--- WHAT TO PRODUCE ---
Pictures aside, write every record out again word for word.

(Saved data entries)
________________________________________
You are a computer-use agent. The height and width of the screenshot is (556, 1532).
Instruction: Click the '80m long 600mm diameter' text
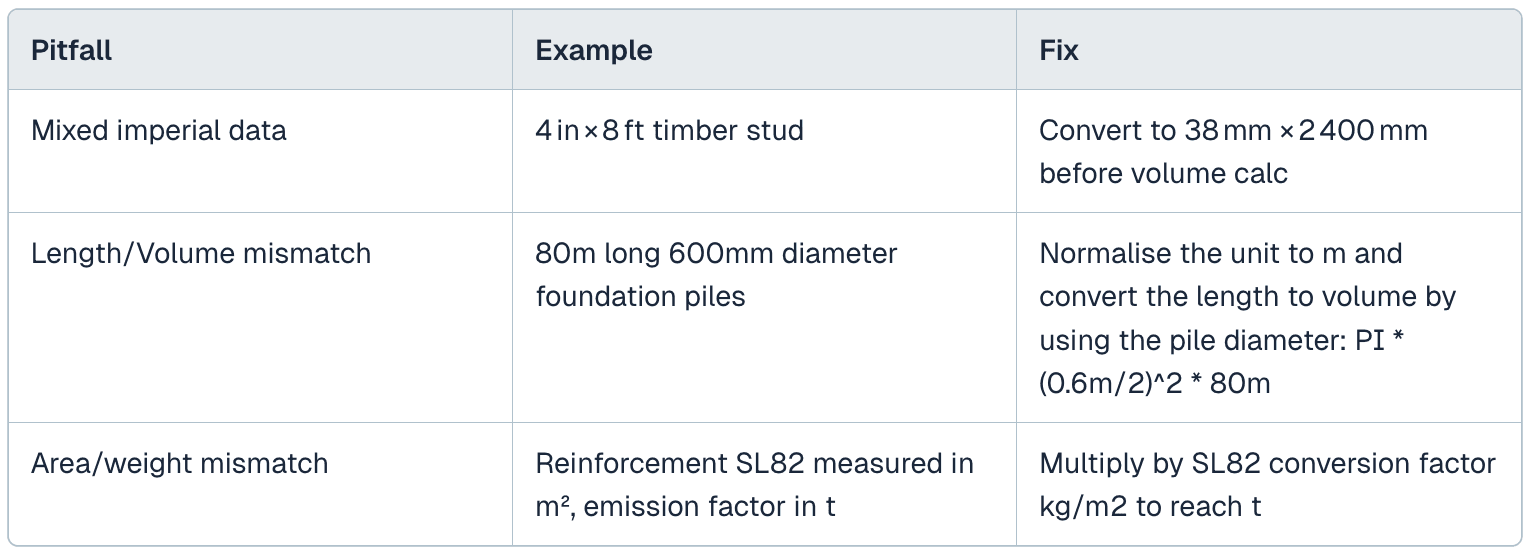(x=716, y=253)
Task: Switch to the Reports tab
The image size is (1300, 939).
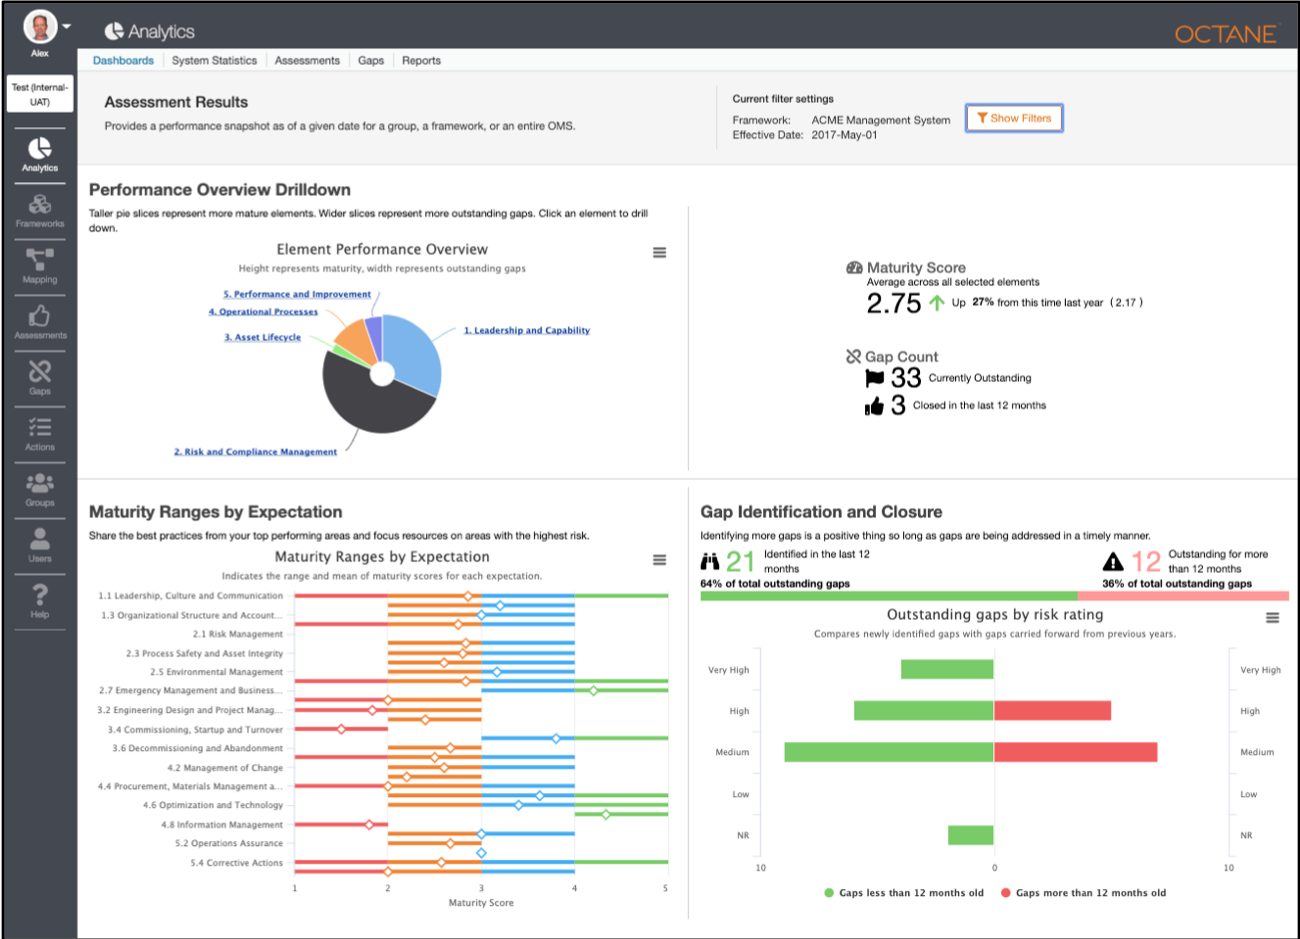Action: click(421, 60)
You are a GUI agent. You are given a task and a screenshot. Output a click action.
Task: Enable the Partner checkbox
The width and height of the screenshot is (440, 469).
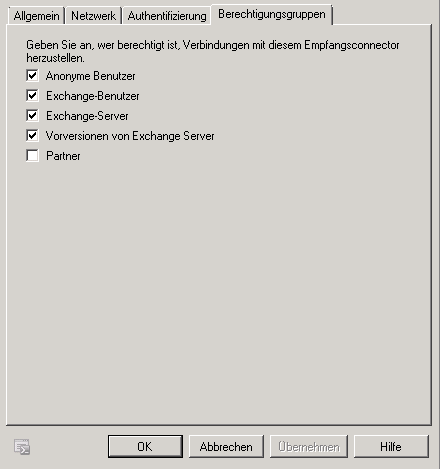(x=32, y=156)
________________________________________
--- RESULT OF THIS TASK ---
You are a computer-use agent. The height and width of the screenshot is (556, 1532).
Instruction: Click the '80m long 600mm diameter' text
(x=716, y=253)
Task: Switch to the Reports tab
The image size is (1300, 939).
Action: click(421, 60)
You are a GUI agent. You are given a task and a screenshot. Output a click action.
Task: Enable the Partner checkbox
The width and height of the screenshot is (440, 469).
(x=32, y=156)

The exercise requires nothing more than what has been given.